On top of that, the songs were interesting to listen to, but there weren't any that really stuck in my head. A good musical should have a few crowd-pleasing (or at least cast-pleasing) earworms that most folk will go out humming, and these just didn't grab me. (Most modern musicals I've seen in the last decade or so haven't really had any truly memorable songs--whether good, cheesy or both--like the classic shows of the 1930's-60's did, where song after song grabs you by the labels, refuses to let go, and is certian to be used in tryouts by aspiring actors and mocked by parodists for years to come.)
(At lunch at work today, a coworker who saw the show a while ago and absolutely adored everything about it reminded me of one of the more singable songs and the tune of the song's chorus spontaneously came to mind. Of course, now the only two lines I can remember of that song have been stuck in my head on infinite replay ever since. So I can't say that I don't remember any of the songs, but two lines out of one song isn't much to crow about.)

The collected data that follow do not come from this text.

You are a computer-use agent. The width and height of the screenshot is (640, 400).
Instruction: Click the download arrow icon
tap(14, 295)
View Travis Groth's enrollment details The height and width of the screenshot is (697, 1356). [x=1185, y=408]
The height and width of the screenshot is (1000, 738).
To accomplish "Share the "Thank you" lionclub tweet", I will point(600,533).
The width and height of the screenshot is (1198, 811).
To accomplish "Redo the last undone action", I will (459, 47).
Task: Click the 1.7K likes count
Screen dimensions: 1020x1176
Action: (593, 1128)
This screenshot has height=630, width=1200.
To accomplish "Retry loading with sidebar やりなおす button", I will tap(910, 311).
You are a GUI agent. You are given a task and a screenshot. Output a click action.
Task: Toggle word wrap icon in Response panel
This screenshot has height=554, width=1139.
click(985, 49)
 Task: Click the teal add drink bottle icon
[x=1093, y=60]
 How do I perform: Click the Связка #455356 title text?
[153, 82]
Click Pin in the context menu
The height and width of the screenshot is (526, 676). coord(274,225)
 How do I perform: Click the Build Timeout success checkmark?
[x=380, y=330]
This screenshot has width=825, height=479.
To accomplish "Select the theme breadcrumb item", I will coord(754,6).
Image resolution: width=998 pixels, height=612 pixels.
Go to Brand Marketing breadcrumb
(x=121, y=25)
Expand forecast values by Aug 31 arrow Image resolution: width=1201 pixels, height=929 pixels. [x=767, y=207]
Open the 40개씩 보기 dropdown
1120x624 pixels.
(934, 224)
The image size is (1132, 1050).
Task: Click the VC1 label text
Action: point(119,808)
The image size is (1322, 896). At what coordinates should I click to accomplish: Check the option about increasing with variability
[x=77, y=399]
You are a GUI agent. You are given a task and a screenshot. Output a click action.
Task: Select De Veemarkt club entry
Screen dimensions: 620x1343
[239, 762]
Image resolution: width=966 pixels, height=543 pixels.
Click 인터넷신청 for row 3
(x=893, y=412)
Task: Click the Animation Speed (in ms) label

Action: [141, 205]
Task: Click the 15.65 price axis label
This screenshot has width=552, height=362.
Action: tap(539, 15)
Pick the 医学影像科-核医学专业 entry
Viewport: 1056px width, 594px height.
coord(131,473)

Suffice it to be said, I wasn't all that enamored of the show's book--but with the cast as good as it was, they probably could have been performing the Moosejaw, Saskatchewan phone book and it still would have been a great show.
It didn't help that I was sitting next to a friend who is somewhere around 400+ lbs and who was not only shoehorned into his seat, but also took up a fair portion of my own. I normally have a problem sitting in theater seats because of the lack of legroom, but usually I can shift around a bit every few whiles so that my knees and hips don't stiffen up and start aching. This time, I spent the entire show cramped in one position, which wasn't conducive to being able to sit back, relax, and enjoy the show. (Being in this sort of position isn't anything new to me--around 6th-8th grade, we used to cram 7 or 8 kids plus band instruments into what I think was a Chevy Citation hatchback to get home from school, with one or two of us stuck behind the back seat, and I'm patient enough to be willing to put up with some discomfort in situations like this if it means everyone has a place, but normally the situation doesn't last three hours (minus a too-brief intermission).
So overall, I definitely enjoyed the experience and am glad I went, but I don't know that I can really say I liked the show or that I have much desire to see it again.